- [What you should do]: Every line below between the line holding "1017x714 pixels." and the line holding "Select the hand pan tool on map", inclusive, should be repeated exactly, and all other lines omitted.

Supplied data section start

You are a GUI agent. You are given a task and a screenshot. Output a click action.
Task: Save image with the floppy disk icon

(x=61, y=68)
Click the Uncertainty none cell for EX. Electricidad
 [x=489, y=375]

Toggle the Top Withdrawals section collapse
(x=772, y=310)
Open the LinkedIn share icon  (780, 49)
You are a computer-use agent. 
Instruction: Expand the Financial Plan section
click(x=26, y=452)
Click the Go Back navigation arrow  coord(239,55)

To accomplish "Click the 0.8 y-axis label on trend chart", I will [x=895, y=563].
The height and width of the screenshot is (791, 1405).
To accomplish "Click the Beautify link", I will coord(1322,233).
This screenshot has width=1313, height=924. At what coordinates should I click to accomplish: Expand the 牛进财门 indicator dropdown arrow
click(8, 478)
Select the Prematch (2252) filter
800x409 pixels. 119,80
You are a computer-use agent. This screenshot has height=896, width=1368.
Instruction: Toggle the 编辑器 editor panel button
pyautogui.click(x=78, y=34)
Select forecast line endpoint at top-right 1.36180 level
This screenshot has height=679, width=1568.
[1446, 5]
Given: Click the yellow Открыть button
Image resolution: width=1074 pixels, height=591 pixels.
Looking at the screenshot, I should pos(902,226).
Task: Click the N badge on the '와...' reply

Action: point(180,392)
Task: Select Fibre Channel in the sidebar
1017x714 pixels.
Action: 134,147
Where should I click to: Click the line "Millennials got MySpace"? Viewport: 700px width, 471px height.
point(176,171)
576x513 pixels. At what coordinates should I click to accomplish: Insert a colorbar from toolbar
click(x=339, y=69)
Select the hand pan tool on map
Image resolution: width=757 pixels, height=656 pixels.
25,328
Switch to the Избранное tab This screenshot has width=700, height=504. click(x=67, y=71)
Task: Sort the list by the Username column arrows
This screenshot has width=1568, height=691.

Supplied data section end

- [Task answer]:
1017x714 pixels.
Action: 134,147
Where should I click to: Click the line "Millennials got MySpace"? Viewport: 700px width, 471px height.
point(176,171)
576x513 pixels. At what coordinates should I click to accomplish: Insert a colorbar from toolbar
click(x=339, y=69)
Select the hand pan tool on map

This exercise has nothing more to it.